When the pocketbook gets thin sometimes the first thing to get scrimped is the livestock’s diet. We glean a little bit more from the hay, a little bit more from the field and supplementing becomes less of a priority. Whether it’s time or money that’s running low, how long can the cattle really go, lacking some of those essential nutrients, and still produce?
Dona Funk, livestock specialist with the University of Missouri Extension, answers some of these questions.
What are the micronutrient needs of cattle?
“Many cattle producers know that there are several minerals that their cattle need like calcium, phosphorus and sodium. There are also several other minerals that cattle need in smaller doses, trace minerals or microminerals, that are as essential to the health and performance of an animal. These include iron, zinc, manganese, copper, iodine, cobalt and selenium.”
How can you supplement these in a cost-efficient way?
“Many of these minerals are supplemented through a free-choice mineral but that may not be the most cost-effective way. In order to ensure that each animal is receiving the proper amount, a trace mineral supplement can be added to a complete mixed ration or a supplement. This allows each animal to consume the needed amount without overconsumption, as long as there is adequate bunk space to allow each animal to consume the feed. Trace mineral supplementation can also be done using a self-feeding mineral free-choice but some animals will over consume the supplement while others will eat less than they need. Salt or highly palatable concentrates are usually added to these systems to encourage supplement intake, which increases cost.
What are the results of not having the correct micronutrients in a diet?
For example, copper deficiencies are fairly common among Missouri cattle that consume forages as a major portion of their diet. A copper deficiency can cause weight loss, bleaching of the hair coat and anemia. In regions of the state where vegetation supplies are less than 5 ppm of copper, adult beef animals occasionally suffer from falling disease, sudden death due to heart failure and anemia. Another trace mineral, cobalt, is required for synthesis of vitamin B12 by ruminal bacteria. A cobalt deficiency can cause a decrease in appetite, followed by muscle wasting and anemia. Cobalt supplementation is important for beef cows wintered on low-quality roughages of all types.
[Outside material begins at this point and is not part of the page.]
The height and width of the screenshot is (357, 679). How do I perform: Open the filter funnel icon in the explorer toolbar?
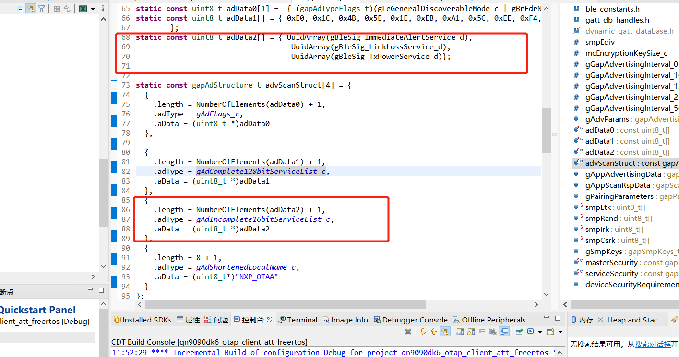point(42,9)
Most tall fescue hay samples collected in Missouri are marginal or deficient in cobalt.
How much phosphorus is needed?
A phosphorus deficiency will result in decreased animal performance including weight gains, reproductive efficiency and low milk production. Calcium and phosphorus have a mutual role in bone metabolism and supplementation of each should be considered together. A good calcium to phosphorus ratio in cattle diets in 2:1 to 1.2:1. Deviation from this ration can result in abnormal bone growth or urinary calculi.